Teachers, Students Benefiting From Web-based Writing Program
-Patrick Timothy Mullikin, vernal.com
English class ain’t what it used to be.
In years past, Rachelle Durrant, who heads the English department at Vernal Junior High, would have taken pencil to paper and circled that offending “ain’t.”
Not this year.
The junior high is one of several schools in the state that has begun using MY Access!, a Web-based program designed to help students with their writing skills.
And students are not the only ones who are benefiting; English teachers are spending less time correcting papers and more time teaching, says Durrant, an 11-year-veteran of correcting and grading reams of English papers.
“It reduces some of our paper load and their paper load. There’s no waiting for them to hand write a draft, turn it in, spend two weeks correcting them by hand, with suggestions for improvement, then handing them back, saying do it again. That usually is a two-month process to do a normal paper,” she says. “I don’t have to go through so many paper drafts, trying to decipher their handwriting,” she adds with a laugh.
Say goodbye to penmanship skills and hello to instant feedback. This is, after all, the era of text-messaging where the keyboard and key pad reign supreme.
English students at Vernal Junior High now log onto MY Access!, at the school’s English computer lab. The writing program prompts the student to write an essay in a narrative, informative, persuasive or expository format – whatever the teacher has selected for the week’s topic.
Technology then takes over.
“The really nice thing about it is that they go in there, and they write. It’s just like Microsoft Word in terms of all the features and the buttons,” says Durrant.
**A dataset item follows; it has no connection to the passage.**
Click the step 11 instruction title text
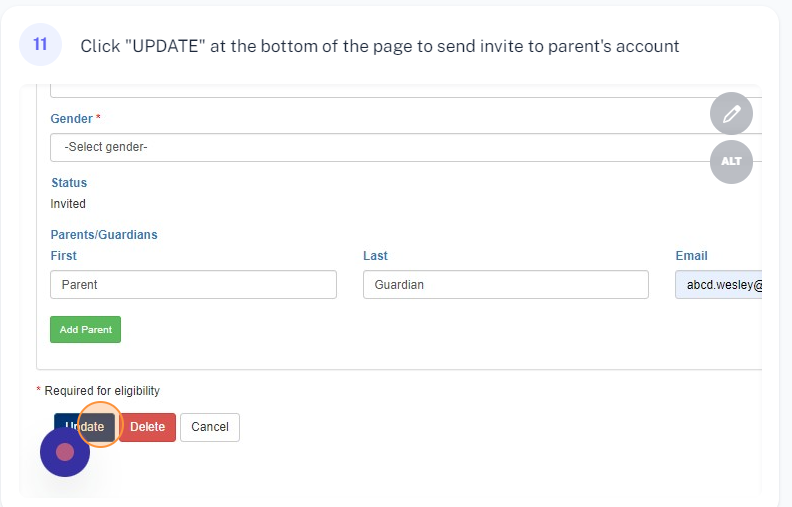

The submitted piece is scored on six traits, traits that are part of the state’s writing program: idea development, organization, voice, word choice, sentence fluency and conventions.
MY Access! “reads” the submission and highlights misspelled words and grammatical errors. “It will explain what a clause error is with an example so that they can understand,” she says. It also evaluates a student’s organizational skills and scores the student’s work.
In short, the Web program does what a teacher would do, but instantly. The teacher’s red pen is replaced by a “virtual” instructor who highlights typos and errors in grammar and syntax. Real-life instructors like Durrant have full access to their students’ online work and can see what revisions have been made and the number of drafts a student has submitted. Durant is quick to point that the program is just one component of her department’s approach to writing.
“It doesn’t take us (teachers) out of the picture at all. I still have to teach them what a good introduction is, what a good conclusion is, how to write a paragraph. The computer can give suggestions, but it doesn’t replace us.”
Though it’s still too early in the school year to come to any conclusion about the program, she says reports from the other five English teachers has been positive. The subscription-based program is being used in 24 Utah school districts to date.
While the program is a boon to helping young writers learn the basic skills, practice, she says, is key to becoming a good writer. “This (the program) will actually allow students to write more, and the more you write, I think the better you become.”